■ **Given request**
Convert every line of the records below into a Markdown table with two columns, Row and Line, putting the row number in the first and the line itself in the second. Omit any blank lines.

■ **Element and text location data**
:::::

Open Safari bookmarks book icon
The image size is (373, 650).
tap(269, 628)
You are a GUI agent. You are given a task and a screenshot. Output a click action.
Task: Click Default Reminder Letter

:::::

■ **Full response**
| Row | Line |
|---|---|
| 1 | Open Safari bookmarks book icon |
| 2 | The image size is (373, 650). |
| 3 | tap(269, 628) |
| 4 | You are a GUI agent. You are given a task and a screenshot. Output a click action. |
| 5 | Task: Click Default Reminder Letter |